## TASK STATEMENT
The required output is the line with "即時拍賣競標 (43, 2201)" through the final line of the entries, each one exactly as it stands.

....................

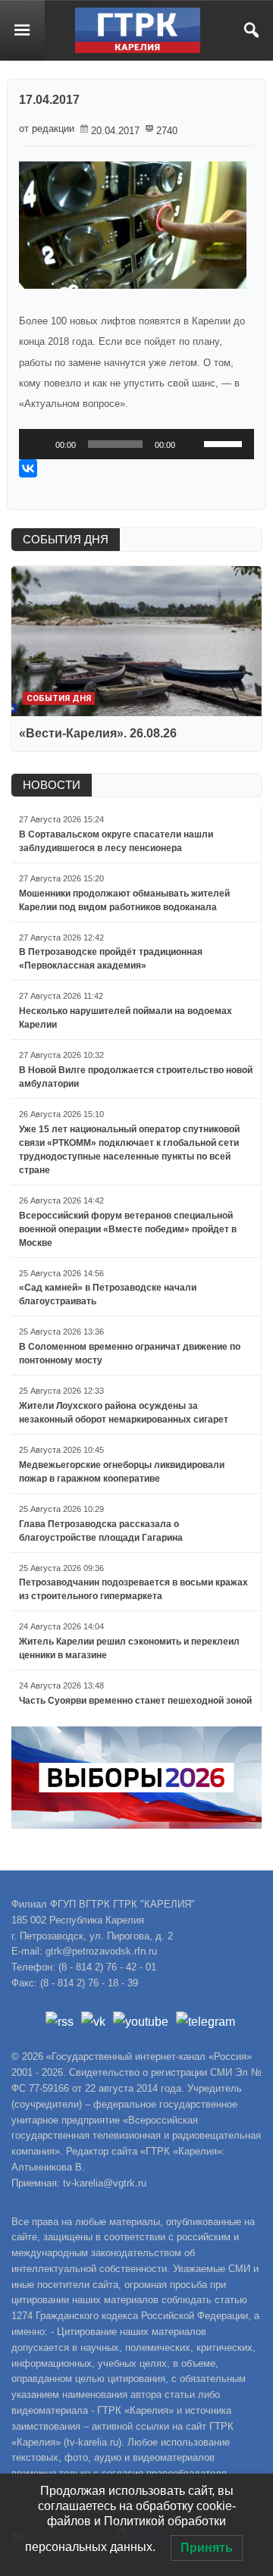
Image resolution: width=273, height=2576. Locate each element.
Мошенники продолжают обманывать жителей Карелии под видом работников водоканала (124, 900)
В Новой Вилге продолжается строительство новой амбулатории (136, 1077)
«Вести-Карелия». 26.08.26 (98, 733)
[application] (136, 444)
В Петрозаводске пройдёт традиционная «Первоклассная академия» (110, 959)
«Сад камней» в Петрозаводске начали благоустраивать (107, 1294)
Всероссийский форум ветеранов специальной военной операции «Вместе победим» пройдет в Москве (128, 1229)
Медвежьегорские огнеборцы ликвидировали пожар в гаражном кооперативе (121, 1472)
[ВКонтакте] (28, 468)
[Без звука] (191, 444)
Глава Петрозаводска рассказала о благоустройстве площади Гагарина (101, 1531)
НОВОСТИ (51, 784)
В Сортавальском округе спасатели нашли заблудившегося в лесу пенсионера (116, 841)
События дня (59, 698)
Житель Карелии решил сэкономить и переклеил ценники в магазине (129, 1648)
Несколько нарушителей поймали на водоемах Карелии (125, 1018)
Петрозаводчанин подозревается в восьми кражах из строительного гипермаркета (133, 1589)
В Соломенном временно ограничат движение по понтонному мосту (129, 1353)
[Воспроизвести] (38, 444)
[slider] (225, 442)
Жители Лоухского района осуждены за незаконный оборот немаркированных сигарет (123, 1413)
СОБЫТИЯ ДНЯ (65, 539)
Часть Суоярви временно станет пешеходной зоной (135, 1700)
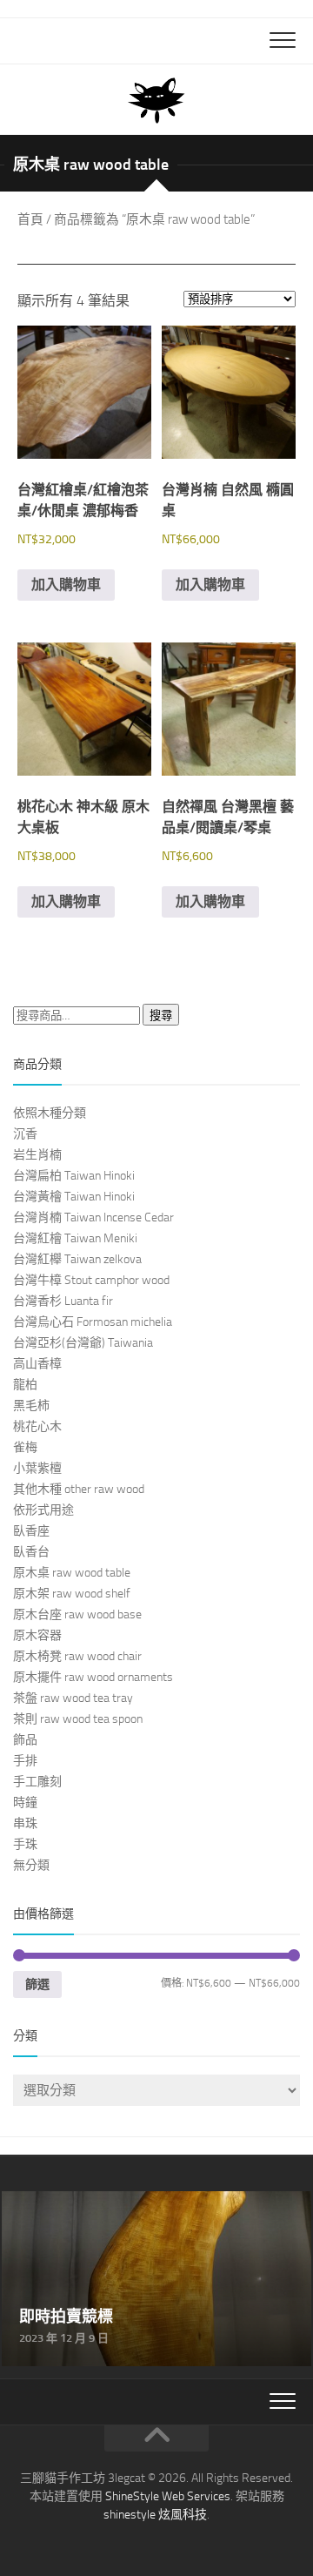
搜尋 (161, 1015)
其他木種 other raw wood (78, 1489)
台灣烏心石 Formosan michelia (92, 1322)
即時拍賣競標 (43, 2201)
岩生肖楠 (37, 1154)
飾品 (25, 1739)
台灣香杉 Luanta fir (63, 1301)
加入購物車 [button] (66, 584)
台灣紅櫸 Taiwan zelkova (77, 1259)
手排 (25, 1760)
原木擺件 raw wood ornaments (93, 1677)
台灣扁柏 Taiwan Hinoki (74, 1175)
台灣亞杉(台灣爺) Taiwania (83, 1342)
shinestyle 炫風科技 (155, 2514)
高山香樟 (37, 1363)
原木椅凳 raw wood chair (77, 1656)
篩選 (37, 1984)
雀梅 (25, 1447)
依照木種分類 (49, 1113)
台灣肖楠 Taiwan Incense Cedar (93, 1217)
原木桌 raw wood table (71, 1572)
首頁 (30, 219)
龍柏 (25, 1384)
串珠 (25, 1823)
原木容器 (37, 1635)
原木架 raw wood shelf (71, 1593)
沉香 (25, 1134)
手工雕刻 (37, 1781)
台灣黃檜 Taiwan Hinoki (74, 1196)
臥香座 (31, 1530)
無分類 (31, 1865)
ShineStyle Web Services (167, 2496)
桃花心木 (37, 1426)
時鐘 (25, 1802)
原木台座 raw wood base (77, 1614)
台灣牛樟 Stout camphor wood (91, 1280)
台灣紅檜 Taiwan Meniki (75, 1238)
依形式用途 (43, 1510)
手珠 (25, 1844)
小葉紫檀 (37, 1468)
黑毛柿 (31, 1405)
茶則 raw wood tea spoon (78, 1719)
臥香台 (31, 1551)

....................

## EXPECTED ANSWER
即時拍賣競標 (43, 2201)
岩生肖楠 (37, 1154)
飾品 (25, 1739)
台灣香杉 Luanta fir (63, 1301)
加入購物車 [button] (66, 584)
台灣紅櫸 Taiwan zelkova (77, 1259)
手排 (25, 1760)
原木擺件 raw wood ornaments (93, 1677)
台灣扁柏 Taiwan Hinoki (74, 1175)
台灣亞杉(台灣爺) Taiwania (83, 1342)
shinestyle 炫風科技 (155, 2514)
高山香樟 (37, 1363)
原木椅凳 raw wood chair (77, 1656)
篩選 (37, 1984)
雀梅 (25, 1447)
依照木種分類 (49, 1113)
台灣肖楠 Taiwan Incense Cedar (93, 1217)
原木桌 raw wood table (71, 1572)
首頁 (30, 219)
龍柏 (25, 1384)
串珠 (25, 1823)
原木容器 (37, 1635)
原木架 raw wood shelf (71, 1593)
沉香 (25, 1134)
手工雕刻 (37, 1781)
台灣黃檜 Taiwan Hinoki (74, 1196)
臥香座 (31, 1530)
無分類 (31, 1865)
ShineStyle Web Services (167, 2496)
桃花心木 (37, 1426)
時鐘 (25, 1802)
原木台座 raw wood base (77, 1614)
台灣牛樟 Stout camphor wood (91, 1280)
台灣紅檜 Taiwan Meniki (75, 1238)
依形式用途 (43, 1510)
手珠 (25, 1844)
小葉紫檀 (37, 1468)
黑毛柿 (31, 1405)
茶則 raw wood tea spoon (78, 1719)
臥香台 (31, 1551)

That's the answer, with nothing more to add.